ENTRIES SHOWN —
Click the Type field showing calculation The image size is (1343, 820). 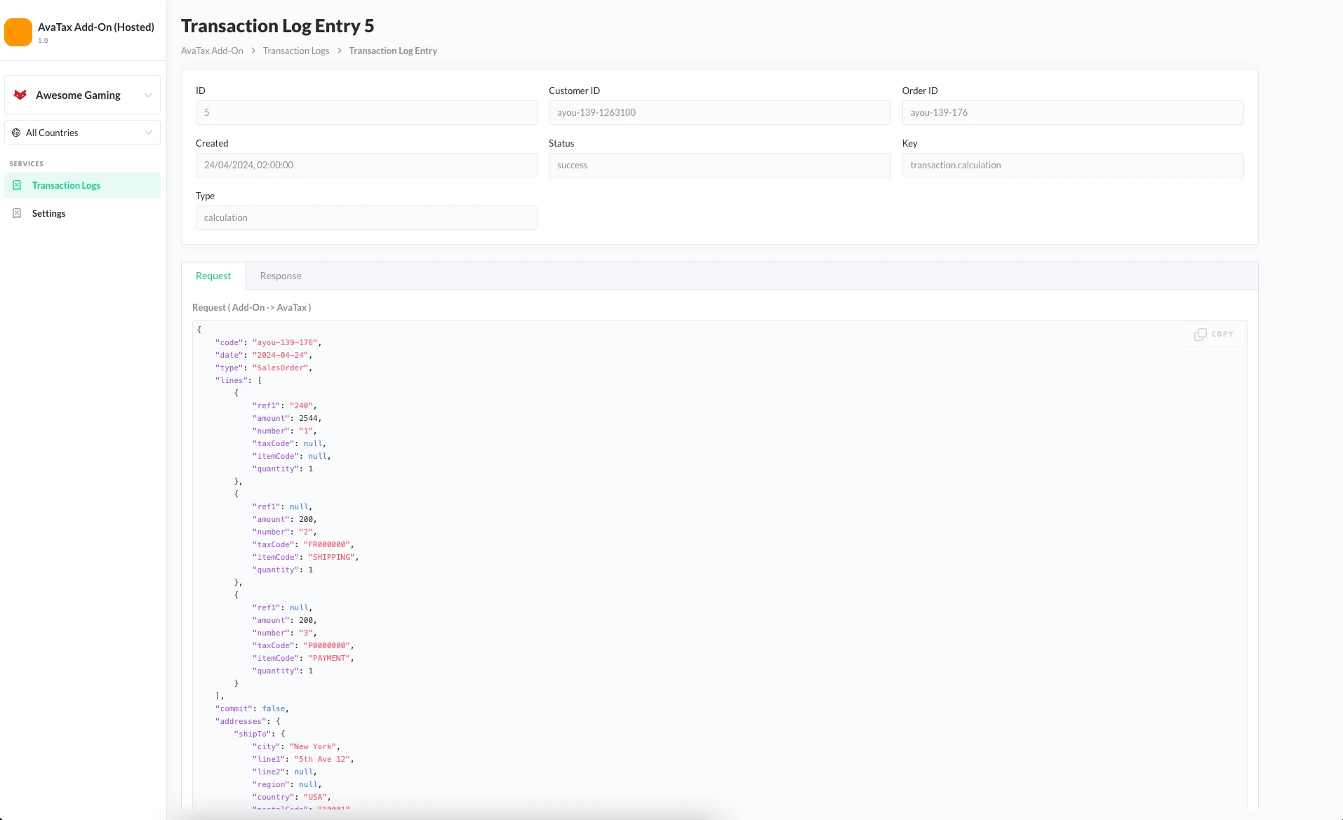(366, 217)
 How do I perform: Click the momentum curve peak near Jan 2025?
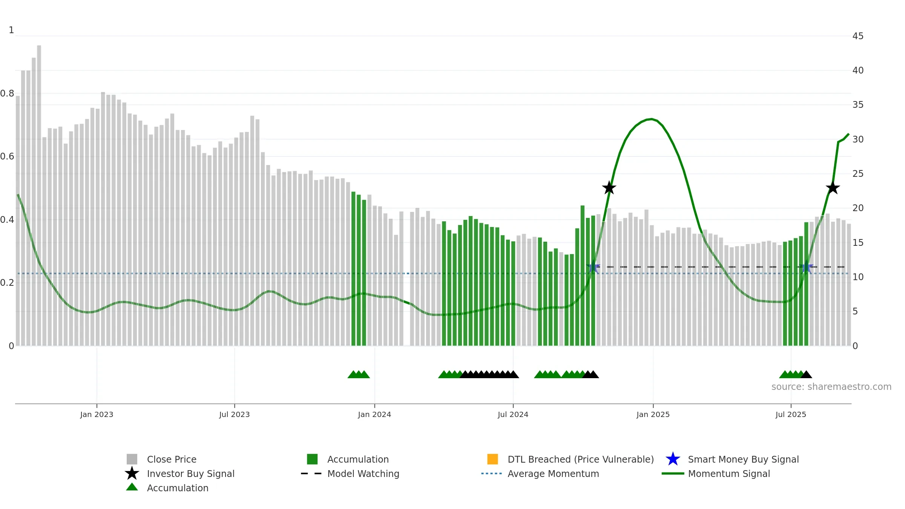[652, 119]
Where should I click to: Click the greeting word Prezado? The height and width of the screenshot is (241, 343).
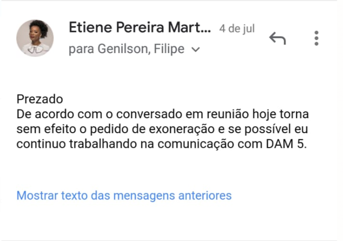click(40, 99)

WHAT IS EXPECTED — An acceptable answer holds exactly the lines from the one with "How do I perform: Click" through the end of the entries above, both ends kept, and no pictures at all.

SOLUTION FOR THIS EXERCISE —
 How do I perform: Click the momentum curve peak near Jan 2025?
[652, 119]
Where should I click to: Click the greeting word Prezado? The height and width of the screenshot is (241, 343).
click(40, 99)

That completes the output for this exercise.